Supplied material start
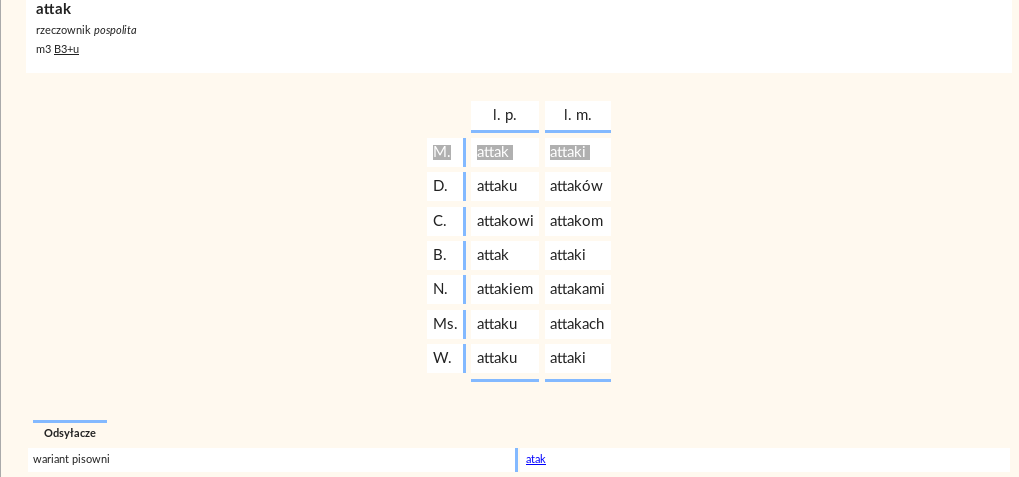This screenshot has width=1019, height=477.
Task: Click the W. case row label
Action: [x=442, y=358]
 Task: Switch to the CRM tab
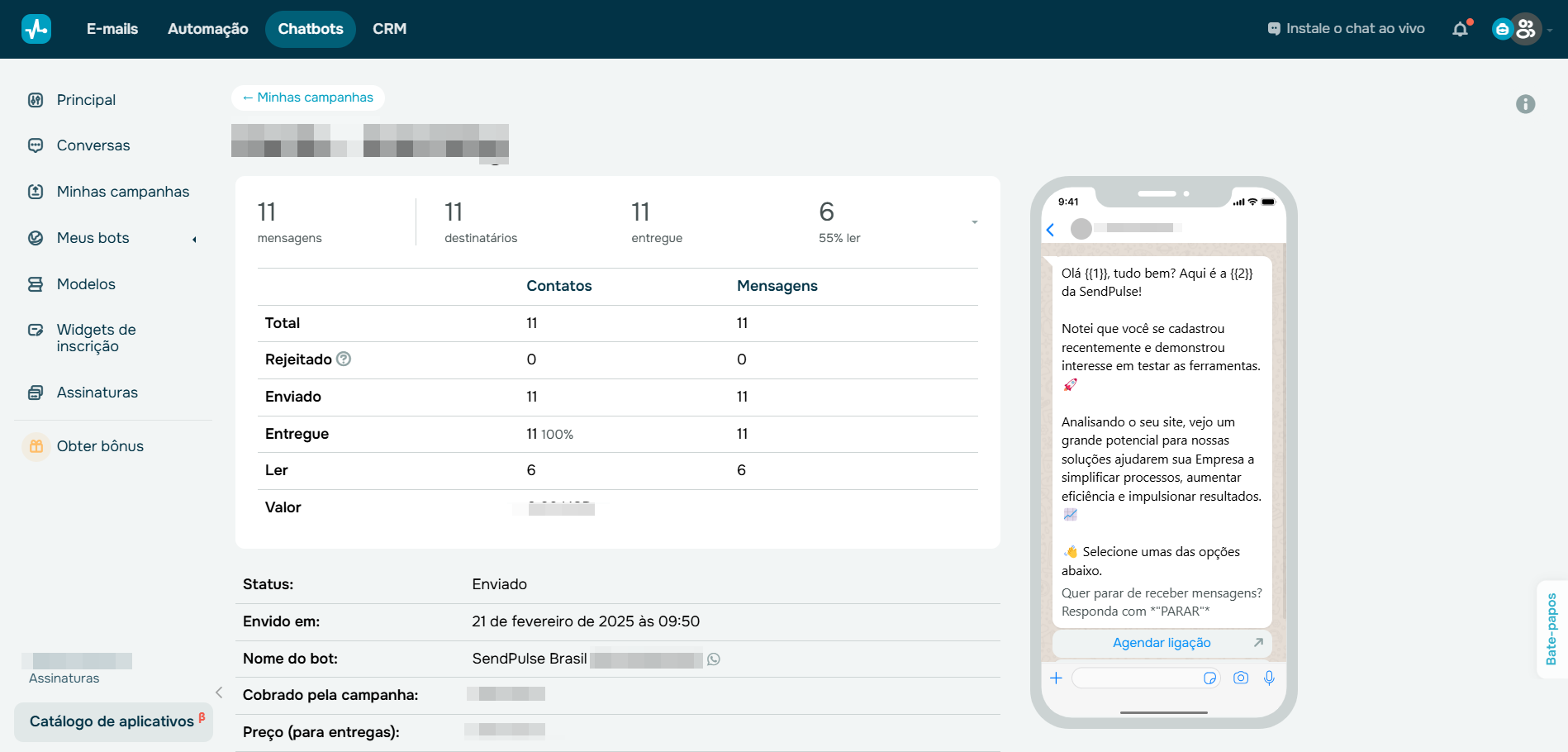[x=388, y=28]
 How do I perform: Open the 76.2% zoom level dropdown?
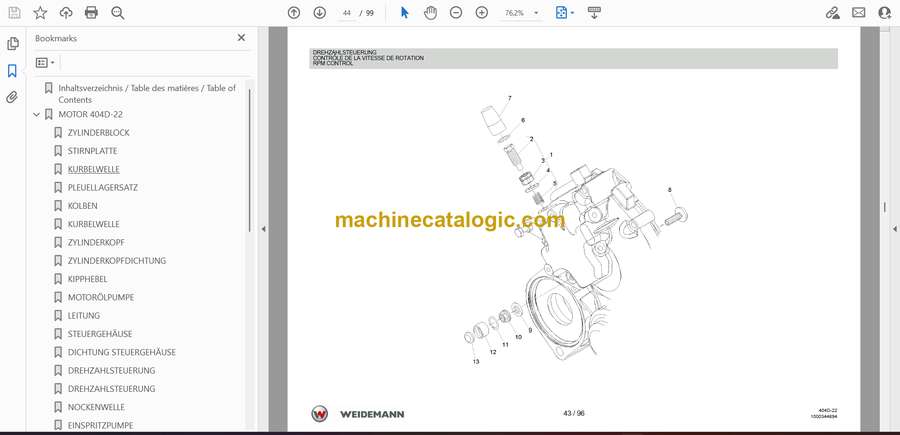pyautogui.click(x=523, y=13)
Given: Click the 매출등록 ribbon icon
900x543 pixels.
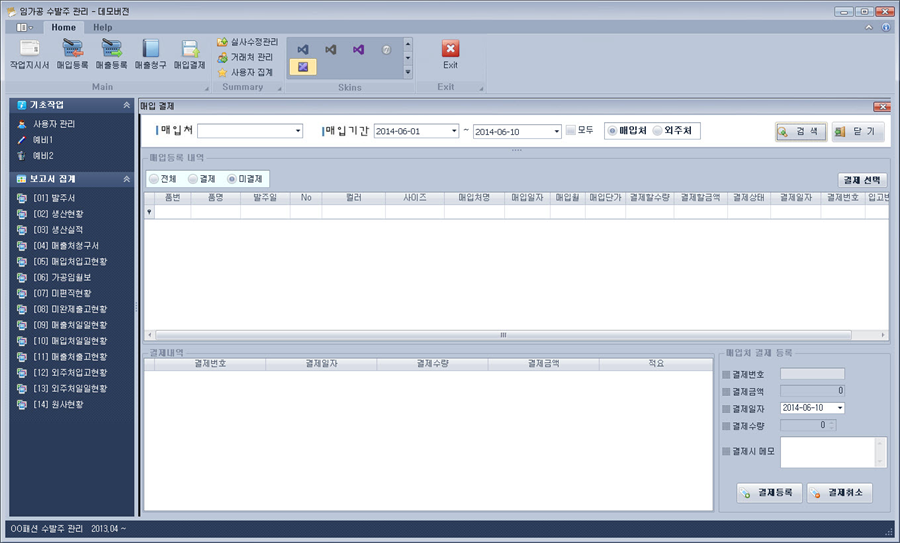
Supplied material end
Quote the records from the line containing "Task: Switch to the CRM tab" through the end of the records, leaving out the pictures.

 Task: Switch to the CRM tab
[x=388, y=28]
 How do I perform: Open the 76.2% zoom level dropdown?
pyautogui.click(x=523, y=13)
Given: Click the 매출등록 ribbon icon
900x543 pixels.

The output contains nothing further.